2. When the heading reference from the compass systems was set during initial descent, there was an error of −8°. For undetermined reasons, further compass drift during the arrival and approach resulted in compass errors of at least −17° on final approach.
3. As the aircraft rolled out of the turn onto final approach to the right of the localizer, the captain likely made a control wheel roll input that caused the autopilot to revert from VOR/LOC capture to MAN and HDG HOLD mode. The mode change was not detected by the crew.
4. On rolling out of the turn, the captain’s horizontal situation indicator displayed a heading of 330°, providing a perceived initial intercept angle of 17° to the inbound localizer track of 347°. However, due to the compass error, the aircraft’s true heading was 346°. With 3° of wind drift to the right, the aircraft diverged further right of the localizer.

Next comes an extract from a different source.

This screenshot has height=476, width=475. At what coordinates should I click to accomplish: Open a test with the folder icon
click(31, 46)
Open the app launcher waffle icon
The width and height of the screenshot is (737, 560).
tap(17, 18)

5. The crew’s workload increased as they attempted to understand and resolve the ambiguity of the track divergence, which was incongruent with the perceived intercept angle and expected results.
6. Undetected by the pilots, the flight directors likely reverted to AUTO APP intercept mode as the aircraft passed through 2.5° right of the localizer, providing roll guidance to the selected heading (wings-level command) rather than to the localizer (left-turn command).

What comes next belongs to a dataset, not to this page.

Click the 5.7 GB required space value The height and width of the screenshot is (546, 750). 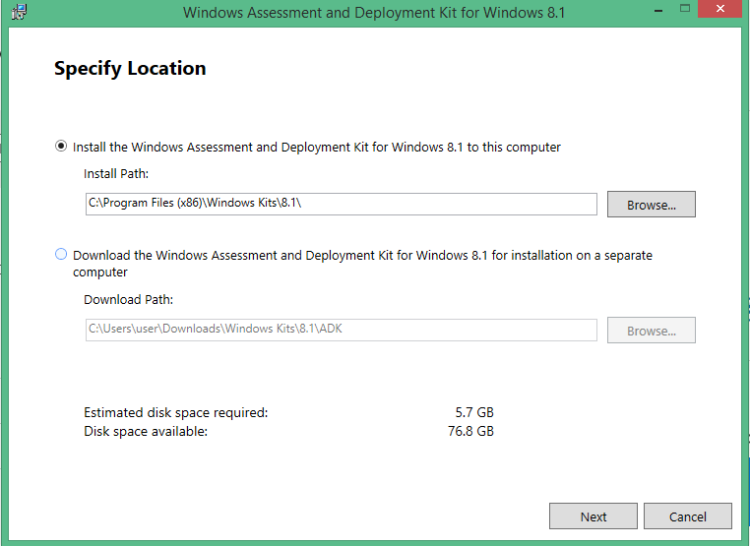point(474,412)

7. A divergence in mental models degraded the crew’s ability to resolve the navigational issues. The wings-level command on the flight director likely assured the captain that the intercept angle was sufficient to return the aircraft to the selected course; however, the first officer likely put more weight on the positional information of the track bar and GPS.
8. The crew’s attention was devoted to solving the navigational problem, which delayed the configuration of the aircraft for landing. This problem solving was an additional task, not normally associated with this critical phase of flight, which escalated the workload.

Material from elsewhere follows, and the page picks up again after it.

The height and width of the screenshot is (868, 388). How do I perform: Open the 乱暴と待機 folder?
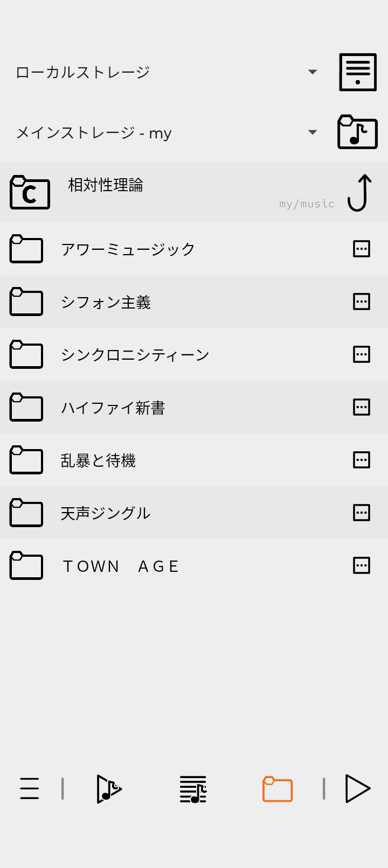(98, 460)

9. The first officer indicated to the captain that they had full localizer deflection. In the absence of standard phraseology applicable to his current situation, he had to improvise the go-around suggestion. Although full deflection is an undesired aircraft state requiring a go-around, the captain continued the approach.
10. The crew did not maintain a shared situational awareness. As the approach continued, the pilots did not effectively communicate their respective perception, understanding, and future projection of the aircraft state.
11. Although the company had a policy that required an immediate go-around in the event that an approach was unstable below 1000 feet above field elevation, no go-around was initiated. This policy had not been operationalized with any procedural guidance in the standard operating procedures.
12. The captain did not interpret the first officer’s statement of “3 mile and not configured” as guidance to initiate a go-around. The captain continued the approach and called for additional steps to configure the aircraft.
13. The first officer was task-saturated, and he thus had less time and cognitive capacity to develop and execute a communication strategy that would result in the captain changing his course of action.
14. Due to attentional narrowing and task saturation, the captain likely did not have a high- level overview of the situation. This lack of overview compromised his ability to identify and manage risk.
15. The crew initiated a go-around after the ground proximity warning system “sink rate” alert occurred, but there was insufficient altitude and time to execute the manoeuvre and avoid collision with terrain.
16. The first officer made many attempts to communicate his concerns and suggest a go-around. Outside of the two-communication rule, there was no guidance provided to address a situation in which the pilot flying is responsive but is not changing an unsafe course of action. In the absence of clear policies or procedures allowing a first officer to escalate from an advisory role to taking control, this first officer likely felt inhibited from doing so.
17. The crew’s crew resource management was ineffective. First Air’s initial and recurrent crew resource management training did not provide the crew with sufficient practical strategies to assist with decision making and problem solving, communication, and workload management.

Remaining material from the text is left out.